__What you are asked to do__:
For every line in the records below that contains the word "screenshot", add one to a count, and report only that count.

__Data shown__:
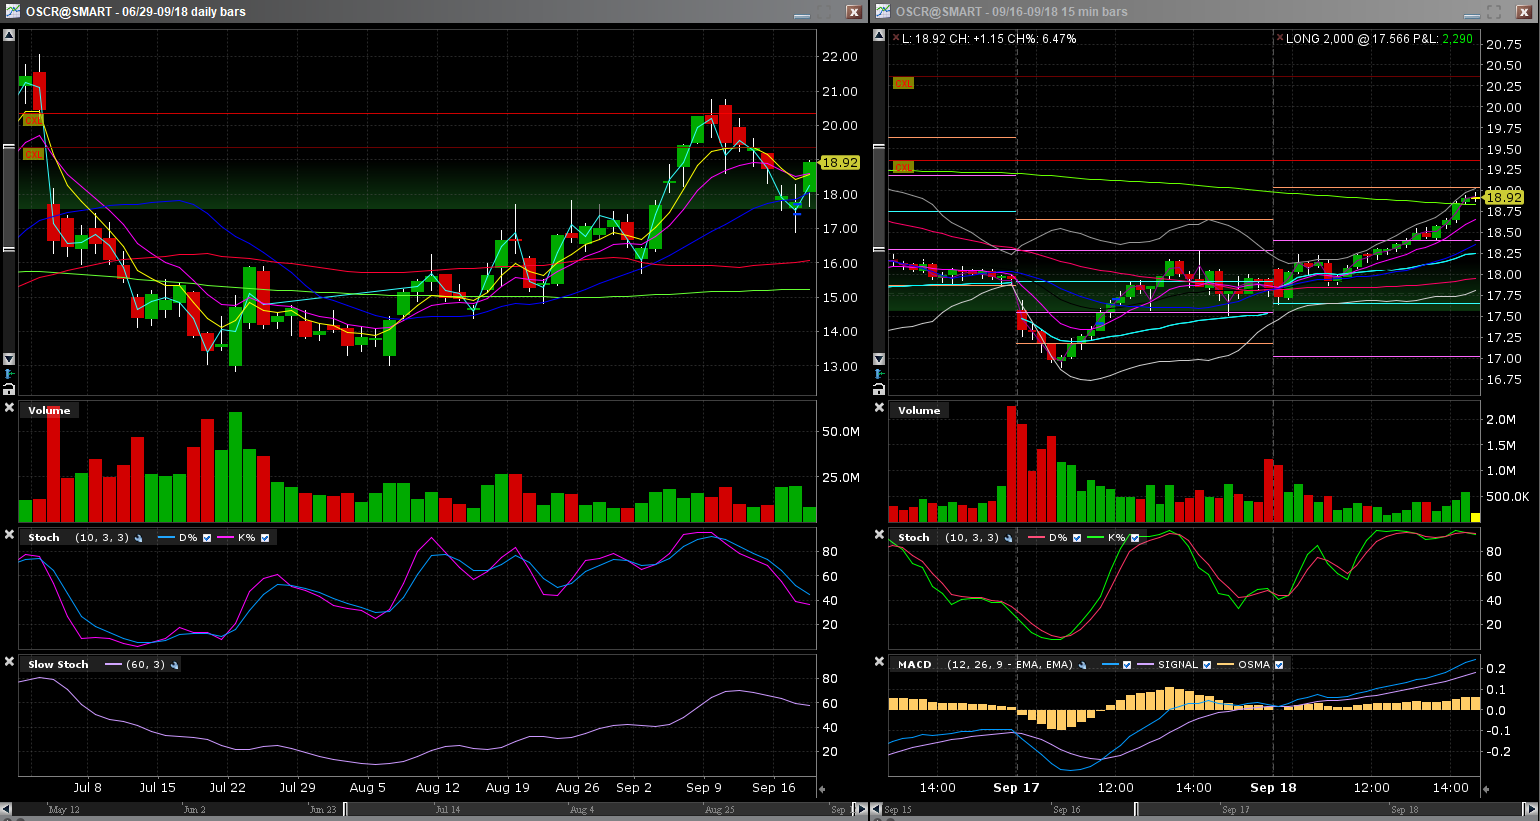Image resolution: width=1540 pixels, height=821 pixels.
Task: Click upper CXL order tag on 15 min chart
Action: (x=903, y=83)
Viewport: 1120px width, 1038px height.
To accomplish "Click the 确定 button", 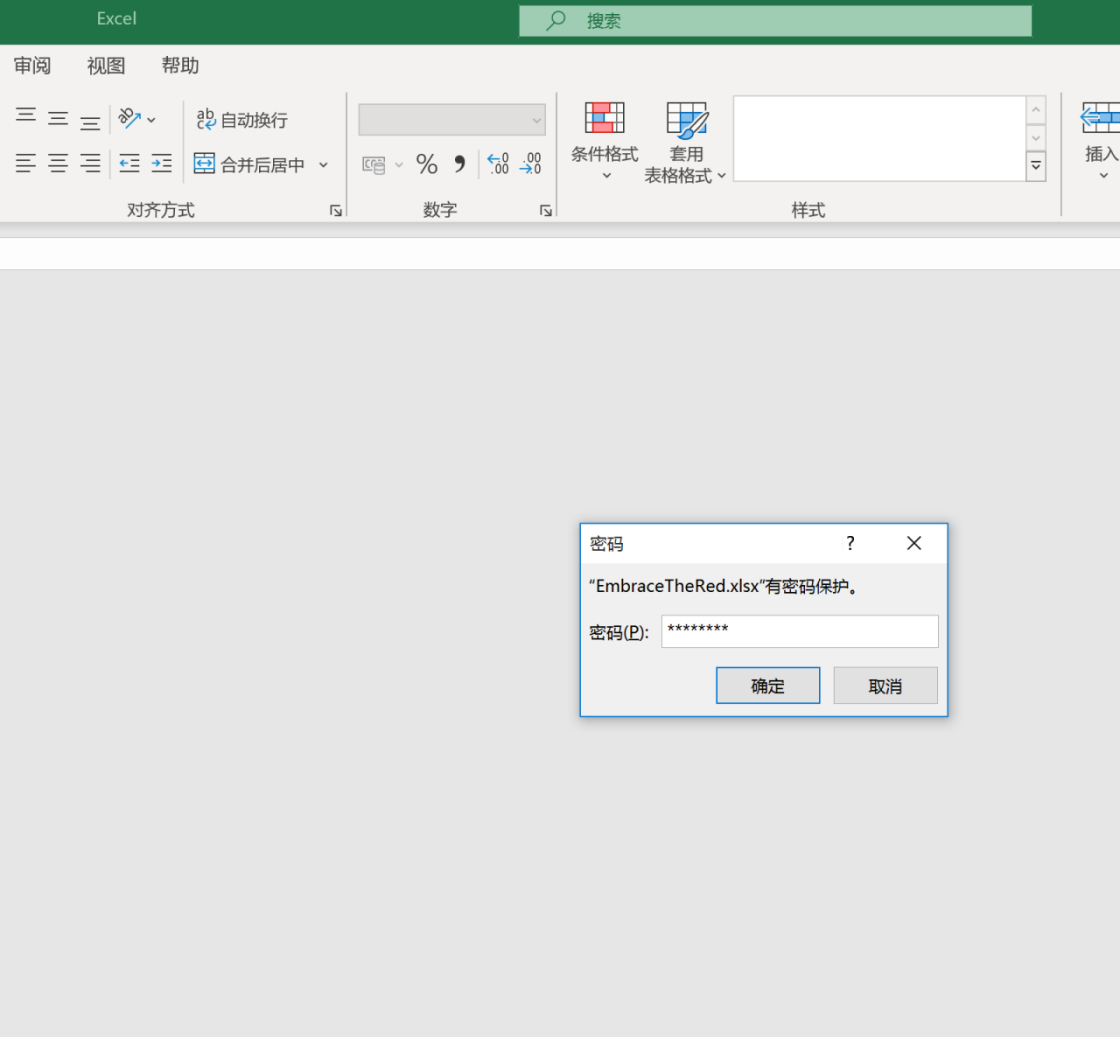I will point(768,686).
==
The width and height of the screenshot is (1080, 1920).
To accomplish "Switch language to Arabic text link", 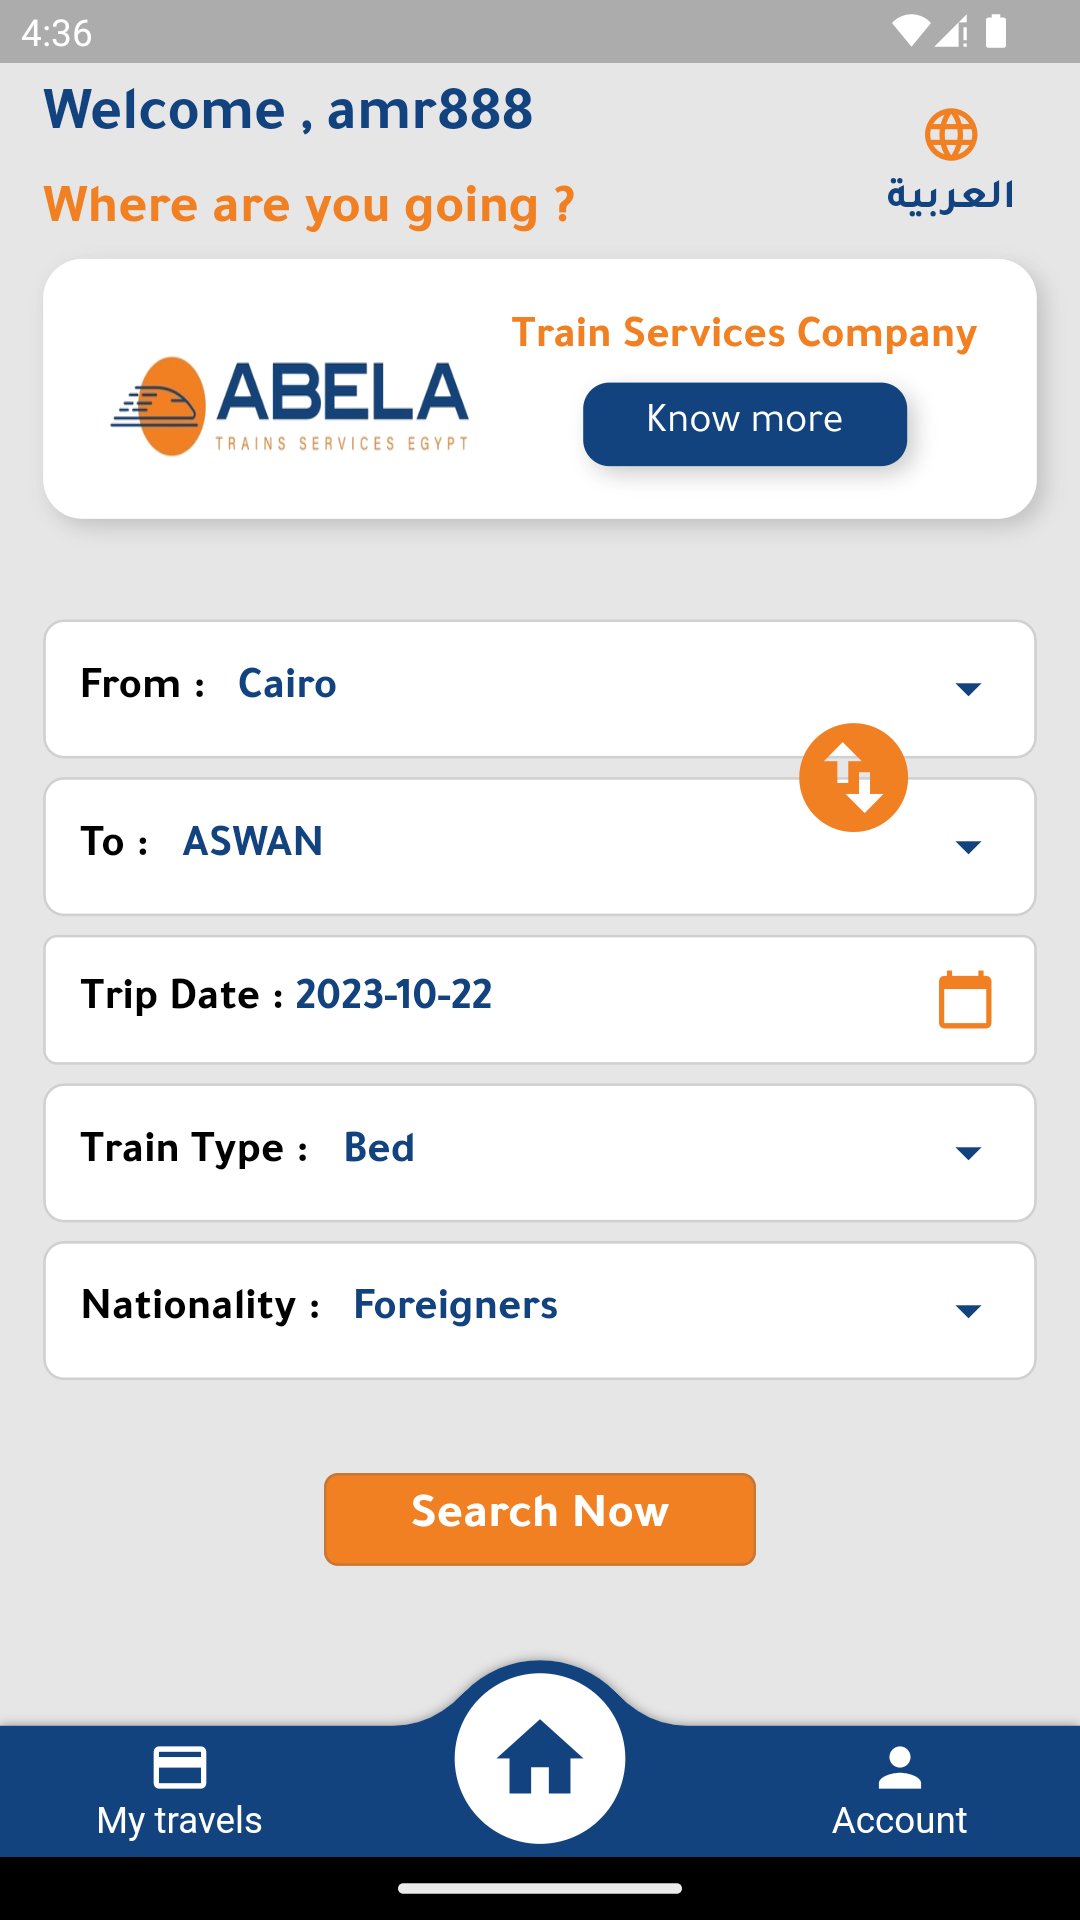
---
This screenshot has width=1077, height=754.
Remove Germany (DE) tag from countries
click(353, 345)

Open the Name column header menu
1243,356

__Solution below__:
2